→ Task list:
A) Answer these questions using the research summary below.
(i) What earlier training partly motivates the research agenda on urban class politics?
(ii) What name is given to the focus of elites from politically mobilized low-status groups on representational policies?
(iii) Whose statue is pictured, and why is it under guard?
B) In the research summary below, reproduce word for word the stretch from "2. Status and" through "Sage Foundation Journal)".

→ Excerpt:
....

Most of my research examines the relationship between identity and development, focusing in particular on how social status shapes redistributive politics. I use a combination of methodological approaches, including statistics, survey experiments, ethnography, interviews, and comparative historical analysis. I also maintain an active research agenda on urban class politics, which is partly motivated by my previous training in urban planning. Included below are summaries and links to some of my current papers.

Identity and Development

1. The Politics of Dignity: How Status Inequality shaped Redistributive Politics in India (under review)

Conventional theories of the welfare state are premised on the preferences of social classes – the wealthy-elite oppose redistribution, while the working-class demand expansive social rights. I argue that in societies with long histories of ascriptive discrimination, social status can be a stronger predictor of redistributive politics than pure material interests. This study utilizes the longest panel on state-level legislators in India and combines statistical analysis with historical research and qualitative fieldwork to examine the policy preferences of the political. While I do find less support for redistribution among upper-castes, legislators from marginal groups are surprisingly not associated with redistributive spending. Elites from politically mobilized low-status groups have instead focused on representational policies, particularly descriptive representation in the bureaucracy through caste-based quotas, what I call the politics of dignity. I further find evidence that greater representation of marginal groups in the bureaucracy can support redistribution by breaking down upper-caste patronage networks.

A statue of Ambedkar, India's most prominent Dalit leader, under guard for fear of vandalism from upper castes

2. Status and Development (under review for the special issue on “Status: What Is It and Why Does It Matter for Inequality”, Russel Sage Foundation Journal)

....

→ Supplied entries:
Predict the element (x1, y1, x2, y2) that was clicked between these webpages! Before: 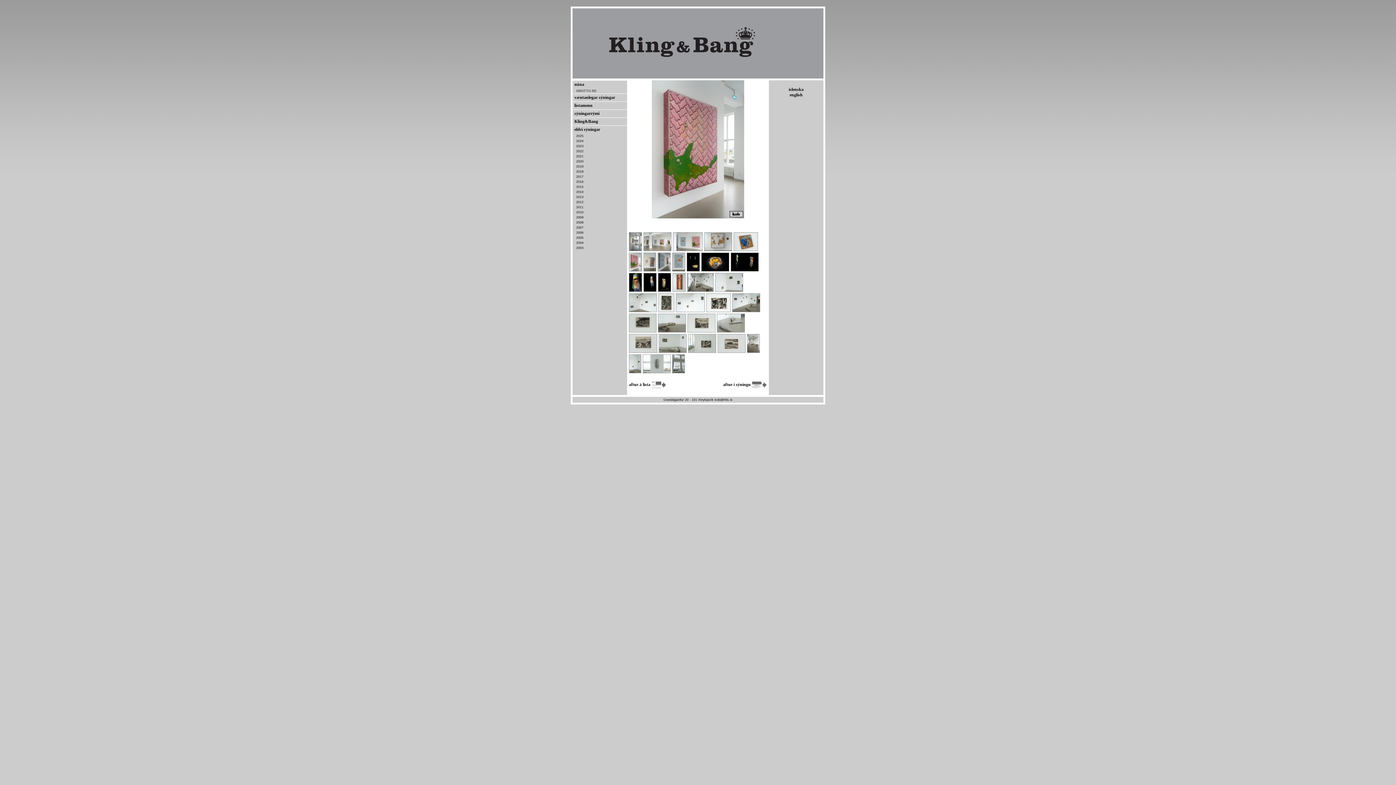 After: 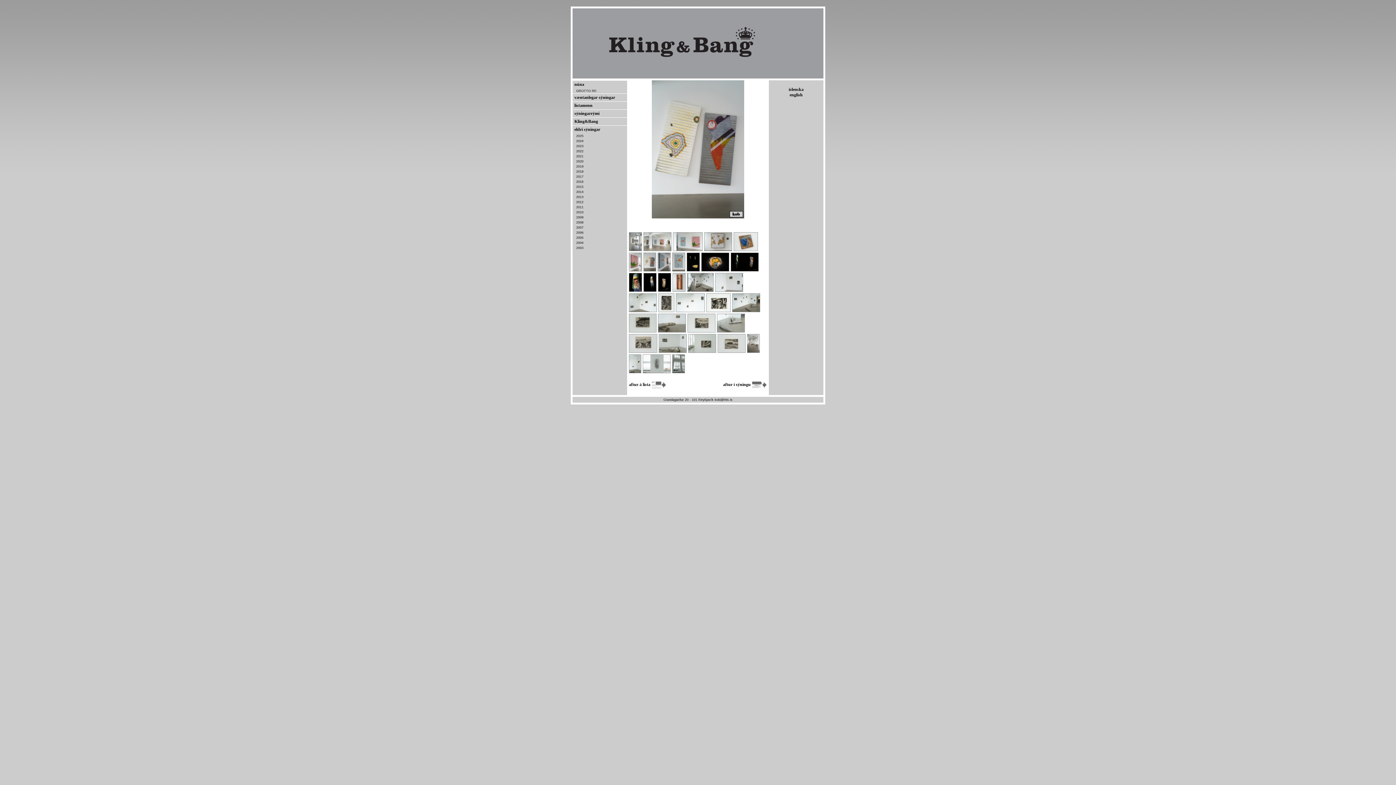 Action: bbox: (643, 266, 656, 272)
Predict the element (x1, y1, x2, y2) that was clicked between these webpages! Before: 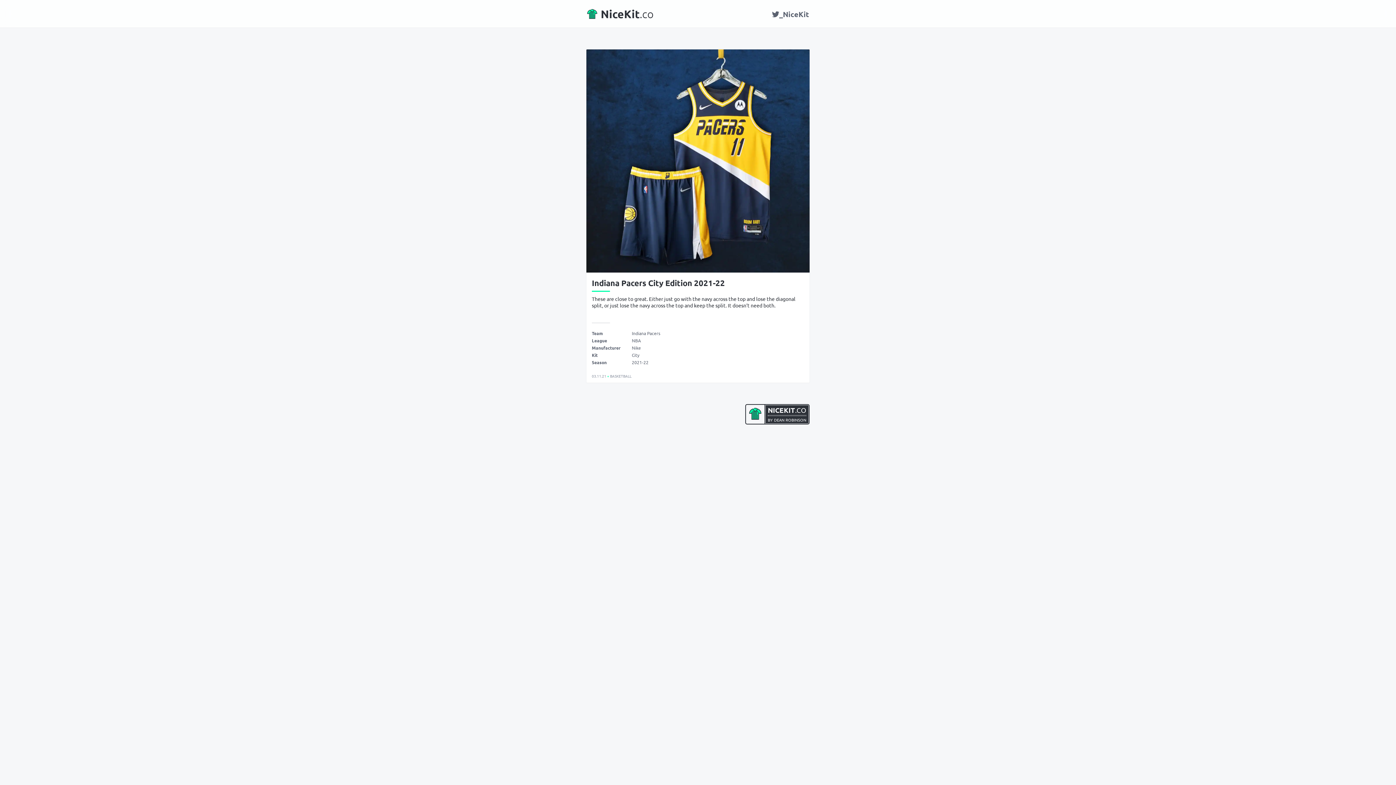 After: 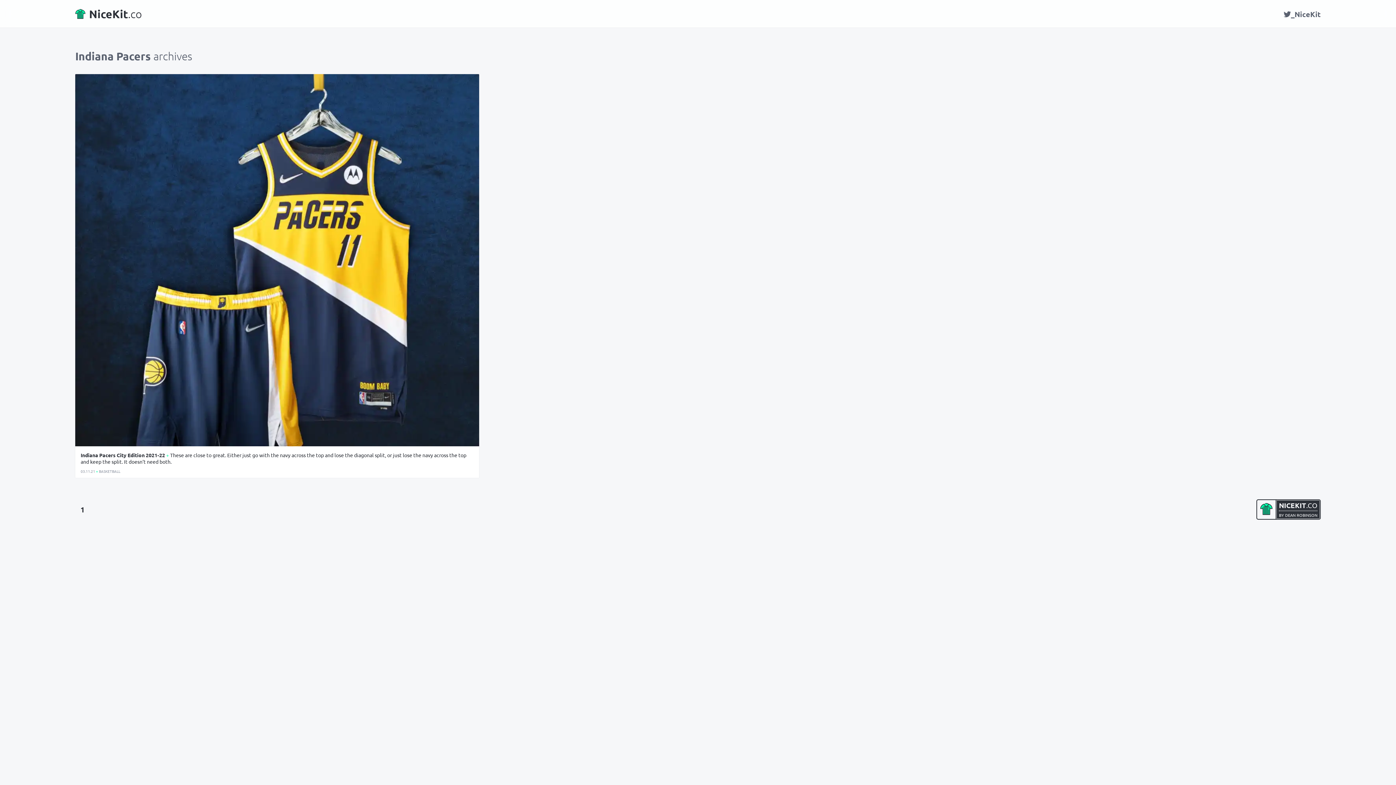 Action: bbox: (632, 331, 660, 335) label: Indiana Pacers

....

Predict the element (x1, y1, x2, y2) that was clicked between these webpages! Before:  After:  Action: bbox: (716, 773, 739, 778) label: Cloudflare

....

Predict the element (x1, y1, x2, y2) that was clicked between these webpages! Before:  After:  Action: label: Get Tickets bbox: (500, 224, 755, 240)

....

→ Problem solutions:
A)
(i) Urban planning.
(ii) The politics of dignity.
(iii) A statue of Ambedkar, India's most prominent Dalit leader. It is under guard for fear of vandalism from upper castes.

B)
2. Status and Development (under review for the special issue on “Status: What Is It and Why Does It Matter for Inequality”, Russel Sage Foundation Journal)